I co-founded Academy123 (2003). We licensed our product to AOL and we were
acquired by Discovery Education (2006).

We did the very same thing: an online education platform for the rapid
development and delivery of multimedia content.

In about 18 months, we enabled hundreds of math teachers to work from home and
record 50,000 mini-videos (2-3 minutes in length) aligned with the most
commonly-used textbooks in the U.S.

See demo content and screenshots, here: [http://home.nutshellmath.com/en-
us/applications_homework_hel...](http://home.nutshellmath.com/en-
us/applications_homework_help.htm)

I've got a lot of ideas in the space - would love to chat if you're
interested.

------
Johnyma22
Lessons are defined as one object. Lessons are often bite size bits of
customized content to meet the needs of your audience. These are not really
lessons, they are preached pieces of content with a static audience in mind..

• Listing
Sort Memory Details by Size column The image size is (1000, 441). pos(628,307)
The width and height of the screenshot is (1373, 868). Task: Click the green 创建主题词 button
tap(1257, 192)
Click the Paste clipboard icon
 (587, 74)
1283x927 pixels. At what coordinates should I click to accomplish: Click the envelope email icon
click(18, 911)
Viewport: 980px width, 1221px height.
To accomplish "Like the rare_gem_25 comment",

• Work to do
a. Copy everything in the online-education thread from "See demo content" down to "audience in mind..", putting "material" in place of each "content".
b. Pick up the online-education thread where it stops and carry it on.

• Final answers
a.
See demo material and screenshots, here: [http://home.nutshellmath.com/en-
us/applications_homework_hel...](http://home.nutshellmath.com/en-
us/applications_homework_help.htm)

I've got a lot of ideas in the space - would love to chat if you're
interested.

------
Johnyma22
Lessons are defined as one object. Lessons are often bite size bits of
customized material to meet the needs of your audience. These are not really
lessons, they are preached pieces of material with a static audience in mind..

b.
There are various video creating, editing and sharing websites already
available for teachers. Most content of much value ends up on youtube
exclusively.

Disclaimer: I work in this field (tech in edu)

Wish them the best though :) Integrate Etherpad for more real time collabo ;)
Would be great to have a time slider running along side the video to give more
context / detail =)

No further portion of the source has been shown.